Solidarität ist die vernünftige Alternative. Der Austausch mit Kommilitonen über Probleme und die Erkenntnis ihrer überindividuellen Verbreitetheit, sind der erste Schritt, der Bedrängung und Isolation entgegenzutreten. Dies ist die Grundlage für eine kollektiv zu erarbeitende Einsicht in die prinzipielle Kritikwürdigkeit aktueller Lebensbedingungen – innerhalb und außerhalb der Universität – und das Eintreten für verallgemeinerungswürdige Ziele der menschenwürdigen Veränderung der Welt. Dies beginnt bei der kooperativen Bewältigung des Alltags z.B. beim gemeinsamen Vorbereiten eines Referats und führt weiter zur bewußten Organisierung in Fachschaftsräten, Hochschulgruppen und AStA für die Einflußnahme auf eine gesellschaftlich verantwortungsvolle Entwicklung der Hochschulen. So konnten auch in der Vergangenheit u.a. Studienreformen durchgesetzt werden, Räume für studentische Kultur besetzt werden, das Hörergeld durch Boykott abgeschafft werden und kriminalisierte Studierende durch massenhafte Selbstanzeigen ‚befreit‘ werden. Solidarität ist eine Waffe!
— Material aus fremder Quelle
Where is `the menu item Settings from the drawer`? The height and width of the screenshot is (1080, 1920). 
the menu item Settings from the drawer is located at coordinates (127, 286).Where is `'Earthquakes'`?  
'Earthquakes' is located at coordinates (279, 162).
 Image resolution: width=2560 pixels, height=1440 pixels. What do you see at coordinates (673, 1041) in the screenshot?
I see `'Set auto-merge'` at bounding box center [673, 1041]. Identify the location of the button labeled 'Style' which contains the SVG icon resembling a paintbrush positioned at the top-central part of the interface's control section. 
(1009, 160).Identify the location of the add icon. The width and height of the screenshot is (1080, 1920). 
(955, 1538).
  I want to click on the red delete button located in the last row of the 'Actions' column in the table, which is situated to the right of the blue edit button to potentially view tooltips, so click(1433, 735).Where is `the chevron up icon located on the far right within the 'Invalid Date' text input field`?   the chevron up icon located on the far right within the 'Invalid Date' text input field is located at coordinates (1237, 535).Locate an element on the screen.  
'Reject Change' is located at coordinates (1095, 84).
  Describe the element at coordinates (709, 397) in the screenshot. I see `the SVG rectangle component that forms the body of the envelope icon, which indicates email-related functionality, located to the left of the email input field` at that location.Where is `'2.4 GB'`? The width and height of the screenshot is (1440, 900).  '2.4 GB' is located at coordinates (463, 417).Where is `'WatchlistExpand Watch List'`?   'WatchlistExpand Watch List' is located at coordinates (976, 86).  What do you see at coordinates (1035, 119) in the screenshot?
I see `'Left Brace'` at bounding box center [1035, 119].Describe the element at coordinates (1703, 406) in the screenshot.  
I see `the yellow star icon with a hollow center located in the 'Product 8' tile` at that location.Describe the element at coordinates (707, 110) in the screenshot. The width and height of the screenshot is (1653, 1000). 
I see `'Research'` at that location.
Statt sich vereinzelt mit der Einführung von Studiengebühren zu arrangieren ist der Verwaltungsgebührenboykott die Möglichkeit gemeinsamer Gegenwehr. Auf die Solidarität zu setzen, ist jedoch aktuell gesellschaftlich nicht üblich. Die Geschichte zeigt aber: es gibt viel zu gewinnen. Im wirksamen Protest gegen die Studiengebühren können wir die Solidarität neu entwickeln und stehen daher in der Verantwortung, gesellschaftlich beispielgebend voranzugehen. Deshalb ist es von hoher Bedeutung, daß wir alle initiativ sind für den erfolgreichen Gebührenboykott, also möglichst schnell überweisen, andere überzeugen und Mut machen.